Tercero, lo vemos y sentimos en nuestros cuerpos. En las afecciones y los trastornos que brotan cerca de las zonas de explotación de fracking. En la leucemia que ahora cargan los hijos de nuestros amigos y familiares, y los padecimientos pulmonares de los trabajadores y las trabajadoras de las minas de carbón. En los dientes caídos y los miembros perdidos en las plataformas de explotación.
Cuarto, en la corrupción y colusión de las autoridades estatales y los organismos internacionales. A los más altos niveles, los contratos de explotación, los cambios en el uso del suelo, la aprobación de los estudios de impacto ambiental y social, o la taxonomía y el marco regulatorio de la sustentabilidad se han construido con sobornos y cabildeos de las corporaciones transnacionales, pasando leyes y regulaciones en favor de los intereses del gran capital fósil. Políticos, parlamentarios y agentes técnicos firman jugosas concesiones y producen informes a sueldo, para justificar y posibilitar la expansión industrial, permitiéndole a las compañías sin fronteras ni banderas seguir actuando con total impunidad.
Quinto, en la persecución y asesinato de quienes nos organizamos para protestar. Desde África del Sur hasta México o Colombia, las y los activistas sociales y defensores de la naturaleza enfrentamos el acoso sistemático, la privación de nuestra libertad y no pocas veces atentados a nuestras vidas o las de nuestros familiares. Sabemos lo que es una intimidación. Algunas de nosotras hemos tenido que dejar nuestros hogares, escapando de amenazas de muerte. Otros hemos pasado injustamente más de una temporada en prisión. Hay incluso quien sabe lo que es sobrevivir una tentativa de homicidio. Hemos llorado a más de un colega, un amigo, un conocido, un pariente asesinado por alzar la voz, por atreverse a defender lo que más quiere y estima.

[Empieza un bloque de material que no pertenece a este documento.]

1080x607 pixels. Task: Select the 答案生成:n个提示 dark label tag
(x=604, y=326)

Sexto, en la precarización de las clases populares y el aumento de las desigualdades. La pobreza energética es ya una realidad patente, incluso en países europeos. Con las bombas que retumban en Ucrania, la especulación y la inflación creciente, estamos viviendo un aumento significativo de los precios energéticos, afectando a quien de por sí tiene más dificultades para pagar sus facturas. Las compañías energéticas, sin embargo, han registrado ganancias récord, jugando y lucrando con las necesidades de la gente.

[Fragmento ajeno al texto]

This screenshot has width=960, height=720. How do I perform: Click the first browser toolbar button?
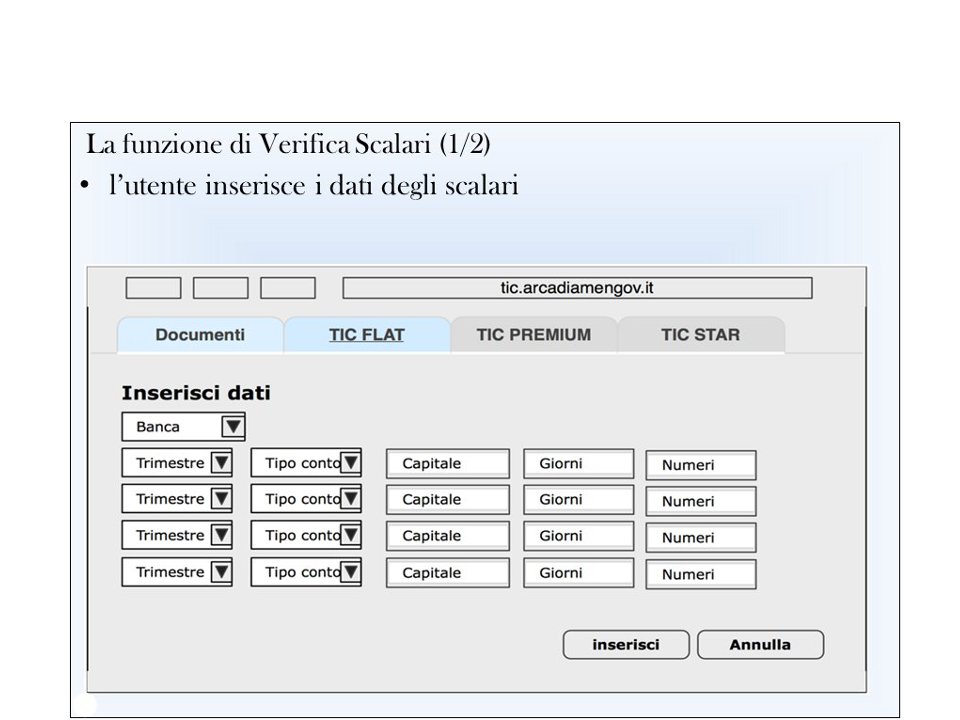click(153, 288)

Sabemos que todas estas cosas que vemos y sentimos están siendo sostenidas y financiadas por una serie de instituciones y mecanismos financieros que se benefician masivamente de la extracción de combustibles fósiles. Calificaciones crediticias y tipos de interés, políticas económicas nacionales, tratados de libre comercio e inversión, condiciones comerciales asimétricas que generan deuda ilegítima y empujan a los países del Sur Global a aceptar políticas extractivistas, impuestas mediante la corrupción y la violencia: todas las estructuras del capitalismo neoliberal están diseñadas para acumular capital en manos de unos pocos, alimentando una espiral de desigualdad y crecimiento sin fin. Sus mecanismos de funcionamiento dependen del oligopolio privado en el control del crédito, la financiación de bancos y aseguradoras, la complicidad de los gobiernos nacionales y las instituciones internacionales, y una concepción del riesgo que sólo tiene en cuenta los beneficios económicos privados a corto plazo y no los riesgos para la vida de las personas y la Tierra.

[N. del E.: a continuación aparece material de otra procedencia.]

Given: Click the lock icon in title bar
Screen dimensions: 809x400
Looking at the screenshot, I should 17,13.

Sabemos por último que lo que algunos llaman “transición ordenada” es menos una transición y más la reproducción del orden existente. Que históricamente nunca ha habido una transición energética, sino una acumulación de actividades extractivas y recursos explotados que no se sustituyen, sino que se adicionan: primero el carbón, luego el petróleo y ahora la energía eólica y solar se han sumado sin reemplazarse, promovidas por patrones similares de violencia, especulación, acumulación de capital y consumo. Sabemos que son las mismas corporaciones de la industria fósil las que ahora intentan limpiar su imagen financiando parques eólicos, aun si abren pozos de fracking y expanden gasoductos en otras partes. Sabemos que las inversiones a la transición están desarrollando nuevas actividades extractivas con modos de operación igualmente peligrosos y agresivos: de Casamance y Covas de Barroso hasta el Magdalena Medio, las comunidades y ecosistemas se enfrentan a minas de metales raros, a la refuncionalización de infraestructuras para explotar hidrógeno, al despojo que traen los mega-parques industriales. Sabemos que las medidas paliativas del mercado como los bonos de carbono no hacen sino aumentar la privatización de los bienes comunes y la mercantilización de la naturaleza. Sabemos que la verdadera discusión está en la propiedad del crédito y que la verdadera transición será la transición ecológica y económica, plural, comunitaria y justa.
Porque sabemos que todo eso que vemos y sentimos podría también ser de otro modo. Hace apenas unas décadas las finanzas por lo menos eran mayoritariamente públicas, existían mecanismos de control y límites a los flujos de capital, y soberanía en la política monetaria y el destino de las inversiones. Hoy los controles existen sólo hacia nuestras vidas, en la militarización y administración de nuestros territorios, y las regulaciones sólo se enmarcan en términos de estabilidad financiera, es decir, en términos de mantener la estabilidad de la acumulación y la concentración del capital transnacional. Los Estados, por su parte, son cooptados o sometidos a través de tratados y normativas que imponen ajustes estructurales y condicionan la posibilidad de diseñar otro tipo de políticas públicas. Y las instituciones internacionales y los foros intergubernamentales que se encuentran en la cima de la pirámide del capitalismo transnacional se esconden bajo tecnicismos y comités de expertos para mantener la voluntad política de seguir reproduciendo ese sistema neocolonial. Sabemos que esas instituciones deben ser denunciadas, presionadas, vigiladas, reinventadas, desmanteladas y que el cambio sólo puede venir de la organización de nuestros movimientos. Sabemos que no estamos solos. Sabemos que para seguir siendo lo que somos, tenemos que encontrarnos y conocernos.